The need for anonymity
This speaks to a broader problem that organizations face in many different contexts. The opportunities to get value from data are exploding. But they come with more and more privacy concerns. Especially when personal microdata are at stake.
One answer is to anonymize data. This is a good compliance strategy for companies, and it’s recommended by most data protection rules. By processing a collection of personal data for anonymization, it’s possible to irreversibly alter it to prevent straightforward identification of the individuals who contributed the data. Yet the anonymized data can still be used for larger statistical analysis. That keeps companies in compliance with data protection rules, and lets them drive value from the original data without directly “using” it.
100% anonymity = 0% value?
However, anonymization creates one very particular challenge. There’s always a trade-off between data privacy and data value. The “further away” from reality synthetic data becomes, the less useful it is for analytics or for developing AI algorithms. So what you gain in privacy, you lose in value.
You can’t eliminate this trade off entirely. But where you land on the spectrum between privacy and utility will vary depending on the approach you take. It’s therefore crucial to think proportionately about anonymization strategy, considering the nature of the data and what it will be used for, as well as the privacy risks.
APAT: finding a balance between privacy and utility
For businesses, the objective is to find the most acceptable balance between privacy and value when dealing with personal data. To do that effectively, they need to fully understand the extent of the trade-offs they’re making. But until now, there haven’t been any off-the-shelf assessment methods or audit tools to do this.
This is where Labs’ new Automated Privacy & Value Assessment Tool (APAT) comes in. APAT takes a dataset and evaluates both the privacy and utility of various anonymization strategies, providing a recommendation on the best option for a particular use case.
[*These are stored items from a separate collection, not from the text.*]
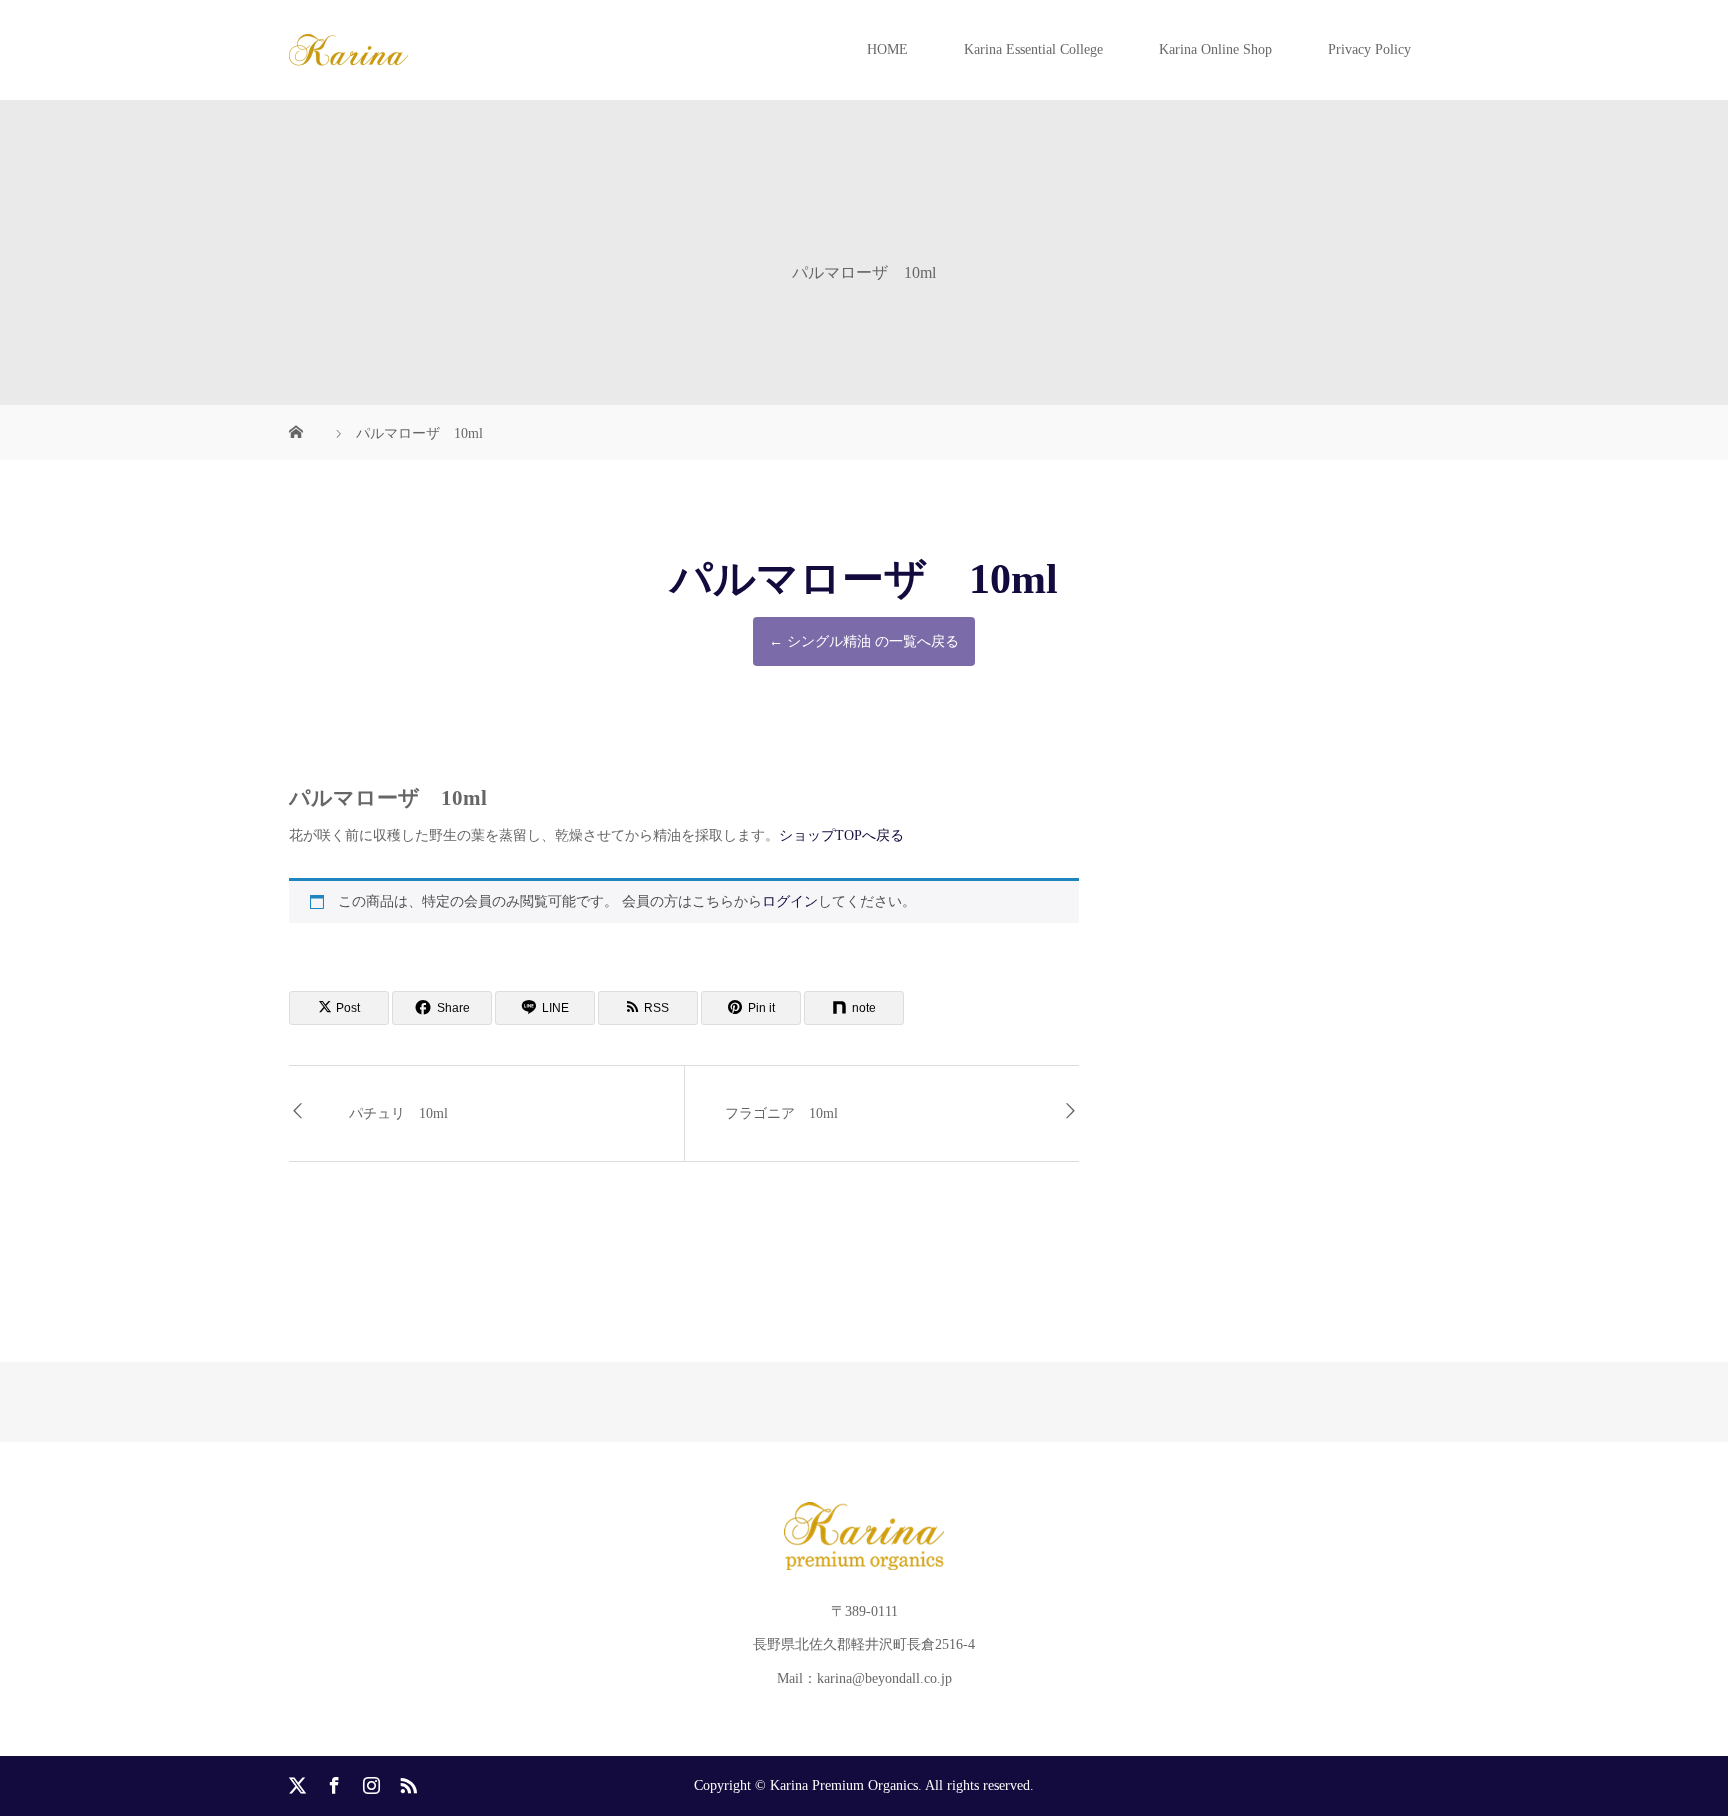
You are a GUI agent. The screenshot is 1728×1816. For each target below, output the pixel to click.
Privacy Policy (1369, 49)
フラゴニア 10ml (781, 1113)
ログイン (790, 901)
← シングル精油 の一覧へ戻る (864, 641)
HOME (887, 49)
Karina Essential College (1033, 49)
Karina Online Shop (1215, 49)
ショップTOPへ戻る (841, 835)
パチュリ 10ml (398, 1113)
It’s fully automated and generalizable to any anonymization process.
How did APAT help the the Veritas consortium solve its data privacy problem?
Accenture’s Labs and Applied Intelligence groups helped the MAS-led Veritas consortium select a suitable synthetic dataset for one of its key use cases: predictive underwriting for life insurance.To do this, different anonymized dataset versions were synthesized from the original data. This synthetic data was then tested using APAT, producing scores for the level of utility, privacy and similarity to the original dataset.
A strategic tool for all sensitive data use cases
Anonymisation and synthetic data generation are promising solutions to the data privacy challenge. But it’s critical to understand the trade-offs between privacy and utility.APAT offers a new audit capability that helps organizations make more informed decisions about anonymization strategies. And it can be used in any industry use cases that deal with sensitive data and the need to balance privacy with data value. It can even be extended to questions of fairness and bias as well.